**The task**
Below are the rows. Copy the lines verbatim, starting with the line containing "1568x617 pixels. At" and ending after the line containing "click(436, 235)", with both included.

**Excerpted records**

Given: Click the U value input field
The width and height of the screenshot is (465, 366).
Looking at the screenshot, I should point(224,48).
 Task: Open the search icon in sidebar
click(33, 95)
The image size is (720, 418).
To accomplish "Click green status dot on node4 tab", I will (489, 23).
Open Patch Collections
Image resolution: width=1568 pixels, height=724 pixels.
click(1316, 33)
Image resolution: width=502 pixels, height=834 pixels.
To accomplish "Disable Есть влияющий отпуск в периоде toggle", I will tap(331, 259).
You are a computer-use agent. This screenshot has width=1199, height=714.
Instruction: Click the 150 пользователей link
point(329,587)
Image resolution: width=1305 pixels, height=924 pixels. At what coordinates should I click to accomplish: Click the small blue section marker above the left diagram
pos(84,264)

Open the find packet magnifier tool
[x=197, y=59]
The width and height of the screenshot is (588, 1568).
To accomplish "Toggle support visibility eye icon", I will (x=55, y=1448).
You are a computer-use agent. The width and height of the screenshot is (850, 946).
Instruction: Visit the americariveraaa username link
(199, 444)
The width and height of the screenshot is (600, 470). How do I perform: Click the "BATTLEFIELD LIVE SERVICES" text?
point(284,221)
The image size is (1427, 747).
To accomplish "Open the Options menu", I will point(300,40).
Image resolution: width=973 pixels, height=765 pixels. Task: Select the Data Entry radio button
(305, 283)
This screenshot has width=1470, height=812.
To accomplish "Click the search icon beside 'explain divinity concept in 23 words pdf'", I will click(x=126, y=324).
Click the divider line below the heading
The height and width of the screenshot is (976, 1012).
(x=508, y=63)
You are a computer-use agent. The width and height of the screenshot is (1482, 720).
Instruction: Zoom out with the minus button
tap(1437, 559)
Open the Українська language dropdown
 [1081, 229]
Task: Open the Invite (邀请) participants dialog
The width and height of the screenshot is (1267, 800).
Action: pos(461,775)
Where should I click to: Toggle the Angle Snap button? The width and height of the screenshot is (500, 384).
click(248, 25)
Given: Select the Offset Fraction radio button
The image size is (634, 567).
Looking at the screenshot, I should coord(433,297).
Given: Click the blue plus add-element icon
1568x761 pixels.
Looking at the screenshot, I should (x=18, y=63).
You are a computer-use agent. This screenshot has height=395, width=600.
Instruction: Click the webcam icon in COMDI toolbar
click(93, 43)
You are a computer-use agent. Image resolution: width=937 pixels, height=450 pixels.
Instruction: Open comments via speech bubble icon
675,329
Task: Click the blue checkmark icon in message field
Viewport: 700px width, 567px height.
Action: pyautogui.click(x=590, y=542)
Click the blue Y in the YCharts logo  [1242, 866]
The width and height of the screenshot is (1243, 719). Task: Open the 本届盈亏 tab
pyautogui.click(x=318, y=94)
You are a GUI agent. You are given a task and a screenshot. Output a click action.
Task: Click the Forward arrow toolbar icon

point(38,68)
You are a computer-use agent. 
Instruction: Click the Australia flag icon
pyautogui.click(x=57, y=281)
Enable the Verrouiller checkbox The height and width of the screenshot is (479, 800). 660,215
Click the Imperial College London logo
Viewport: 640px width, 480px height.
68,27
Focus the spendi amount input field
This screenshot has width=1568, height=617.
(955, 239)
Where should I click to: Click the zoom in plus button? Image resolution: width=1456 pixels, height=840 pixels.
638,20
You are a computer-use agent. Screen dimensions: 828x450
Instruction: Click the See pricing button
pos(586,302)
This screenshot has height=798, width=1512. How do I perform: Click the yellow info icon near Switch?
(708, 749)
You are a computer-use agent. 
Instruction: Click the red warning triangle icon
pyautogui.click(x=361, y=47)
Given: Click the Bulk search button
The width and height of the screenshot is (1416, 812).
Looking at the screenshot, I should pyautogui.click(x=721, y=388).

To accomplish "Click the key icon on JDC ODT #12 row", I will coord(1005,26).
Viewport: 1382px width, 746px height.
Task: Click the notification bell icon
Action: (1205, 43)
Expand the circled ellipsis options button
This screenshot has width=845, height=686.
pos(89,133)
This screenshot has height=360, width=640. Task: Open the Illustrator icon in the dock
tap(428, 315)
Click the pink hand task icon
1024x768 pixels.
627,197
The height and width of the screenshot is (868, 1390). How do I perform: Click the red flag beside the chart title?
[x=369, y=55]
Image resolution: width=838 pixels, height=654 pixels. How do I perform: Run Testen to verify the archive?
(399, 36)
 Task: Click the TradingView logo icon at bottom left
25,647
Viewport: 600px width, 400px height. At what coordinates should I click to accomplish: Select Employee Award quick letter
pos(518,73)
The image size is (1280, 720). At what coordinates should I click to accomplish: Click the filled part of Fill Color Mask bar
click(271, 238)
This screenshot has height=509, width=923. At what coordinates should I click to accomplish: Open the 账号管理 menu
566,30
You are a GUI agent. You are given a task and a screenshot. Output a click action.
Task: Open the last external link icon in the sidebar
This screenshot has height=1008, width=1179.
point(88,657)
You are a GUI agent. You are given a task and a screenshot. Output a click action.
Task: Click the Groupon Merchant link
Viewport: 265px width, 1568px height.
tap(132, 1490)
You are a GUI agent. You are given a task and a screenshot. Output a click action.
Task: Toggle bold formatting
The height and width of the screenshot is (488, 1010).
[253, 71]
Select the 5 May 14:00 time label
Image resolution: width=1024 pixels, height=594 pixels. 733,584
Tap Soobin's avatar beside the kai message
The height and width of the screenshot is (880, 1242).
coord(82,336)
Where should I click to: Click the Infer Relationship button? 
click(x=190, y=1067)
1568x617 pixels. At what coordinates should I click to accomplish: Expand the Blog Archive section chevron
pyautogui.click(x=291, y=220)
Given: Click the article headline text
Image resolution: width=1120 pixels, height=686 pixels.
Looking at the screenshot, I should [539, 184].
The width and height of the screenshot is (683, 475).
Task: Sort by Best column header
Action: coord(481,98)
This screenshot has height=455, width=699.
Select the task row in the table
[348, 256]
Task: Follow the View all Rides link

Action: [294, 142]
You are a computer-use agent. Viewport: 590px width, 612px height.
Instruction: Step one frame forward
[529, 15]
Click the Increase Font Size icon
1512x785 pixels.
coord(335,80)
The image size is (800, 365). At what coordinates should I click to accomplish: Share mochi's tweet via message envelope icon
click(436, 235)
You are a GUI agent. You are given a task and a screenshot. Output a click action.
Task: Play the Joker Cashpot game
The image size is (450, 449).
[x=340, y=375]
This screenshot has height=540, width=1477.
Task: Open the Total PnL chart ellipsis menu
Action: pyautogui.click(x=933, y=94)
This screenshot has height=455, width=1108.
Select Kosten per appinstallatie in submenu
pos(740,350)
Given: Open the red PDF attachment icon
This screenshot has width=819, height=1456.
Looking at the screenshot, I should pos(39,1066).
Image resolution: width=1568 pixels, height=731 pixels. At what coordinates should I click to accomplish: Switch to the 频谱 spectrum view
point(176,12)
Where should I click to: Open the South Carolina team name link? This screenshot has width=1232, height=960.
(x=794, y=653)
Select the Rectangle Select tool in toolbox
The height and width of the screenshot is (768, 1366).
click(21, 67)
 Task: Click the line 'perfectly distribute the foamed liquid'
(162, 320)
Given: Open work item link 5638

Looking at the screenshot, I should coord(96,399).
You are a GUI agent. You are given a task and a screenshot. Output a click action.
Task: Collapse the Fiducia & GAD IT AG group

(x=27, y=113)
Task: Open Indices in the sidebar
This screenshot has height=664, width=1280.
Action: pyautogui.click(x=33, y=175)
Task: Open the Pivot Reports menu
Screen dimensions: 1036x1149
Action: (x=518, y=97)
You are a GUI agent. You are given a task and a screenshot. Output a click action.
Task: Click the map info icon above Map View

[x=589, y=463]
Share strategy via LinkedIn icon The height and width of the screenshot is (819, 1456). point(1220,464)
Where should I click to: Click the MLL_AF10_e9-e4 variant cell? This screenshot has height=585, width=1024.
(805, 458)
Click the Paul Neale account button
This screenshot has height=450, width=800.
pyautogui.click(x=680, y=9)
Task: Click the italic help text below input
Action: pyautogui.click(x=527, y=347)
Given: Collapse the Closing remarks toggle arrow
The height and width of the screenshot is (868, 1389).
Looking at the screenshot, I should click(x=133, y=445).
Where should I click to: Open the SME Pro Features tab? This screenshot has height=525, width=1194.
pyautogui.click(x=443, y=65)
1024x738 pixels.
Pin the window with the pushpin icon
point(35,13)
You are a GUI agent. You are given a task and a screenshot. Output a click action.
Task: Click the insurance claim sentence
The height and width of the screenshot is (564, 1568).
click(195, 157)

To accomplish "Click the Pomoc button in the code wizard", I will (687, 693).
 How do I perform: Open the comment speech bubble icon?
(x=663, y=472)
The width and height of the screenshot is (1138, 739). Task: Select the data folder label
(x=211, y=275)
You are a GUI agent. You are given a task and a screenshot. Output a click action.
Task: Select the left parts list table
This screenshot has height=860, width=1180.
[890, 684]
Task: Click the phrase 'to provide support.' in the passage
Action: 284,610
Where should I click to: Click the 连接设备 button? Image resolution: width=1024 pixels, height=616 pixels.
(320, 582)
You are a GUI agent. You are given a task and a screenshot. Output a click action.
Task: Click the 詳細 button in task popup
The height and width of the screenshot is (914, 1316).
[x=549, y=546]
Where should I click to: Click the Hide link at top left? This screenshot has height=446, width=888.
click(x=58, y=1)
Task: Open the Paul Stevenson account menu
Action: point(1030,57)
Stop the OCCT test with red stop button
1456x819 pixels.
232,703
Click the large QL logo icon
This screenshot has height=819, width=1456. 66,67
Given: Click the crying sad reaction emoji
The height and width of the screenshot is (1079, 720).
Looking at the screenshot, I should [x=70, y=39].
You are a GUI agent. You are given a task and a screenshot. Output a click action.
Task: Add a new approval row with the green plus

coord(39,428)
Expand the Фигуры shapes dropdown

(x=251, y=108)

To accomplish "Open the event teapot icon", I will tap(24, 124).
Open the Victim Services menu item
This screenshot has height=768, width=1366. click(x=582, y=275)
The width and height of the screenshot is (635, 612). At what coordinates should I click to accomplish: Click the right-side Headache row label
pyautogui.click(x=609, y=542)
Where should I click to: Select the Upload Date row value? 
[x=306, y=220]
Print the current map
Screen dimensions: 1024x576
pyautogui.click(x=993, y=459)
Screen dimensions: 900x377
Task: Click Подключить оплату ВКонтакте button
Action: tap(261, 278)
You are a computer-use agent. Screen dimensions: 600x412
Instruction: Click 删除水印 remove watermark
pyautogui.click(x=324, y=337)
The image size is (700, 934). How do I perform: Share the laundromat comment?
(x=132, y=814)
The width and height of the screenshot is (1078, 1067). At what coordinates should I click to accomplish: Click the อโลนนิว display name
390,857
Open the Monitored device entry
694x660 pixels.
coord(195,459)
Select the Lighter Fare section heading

**Solution**
1568x617 pixels. At what coordinates should I click to accomplish: Expand the Blog Archive section chevron
pyautogui.click(x=291, y=220)
Given: Click the article headline text
Image resolution: width=1120 pixels, height=686 pixels.
Looking at the screenshot, I should [539, 184].
The width and height of the screenshot is (683, 475).
Task: Sort by Best column header
Action: coord(481,98)
This screenshot has height=455, width=699.
Select the task row in the table
[348, 256]
Task: Follow the View all Rides link

Action: [294, 142]
You are a computer-use agent. Viewport: 590px width, 612px height.
Instruction: Step one frame forward
[529, 15]
Click the Increase Font Size icon
1512x785 pixels.
coord(335,80)
The image size is (800, 365). At what coordinates should I click to accomplish: Share mochi's tweet via message envelope icon
click(436, 235)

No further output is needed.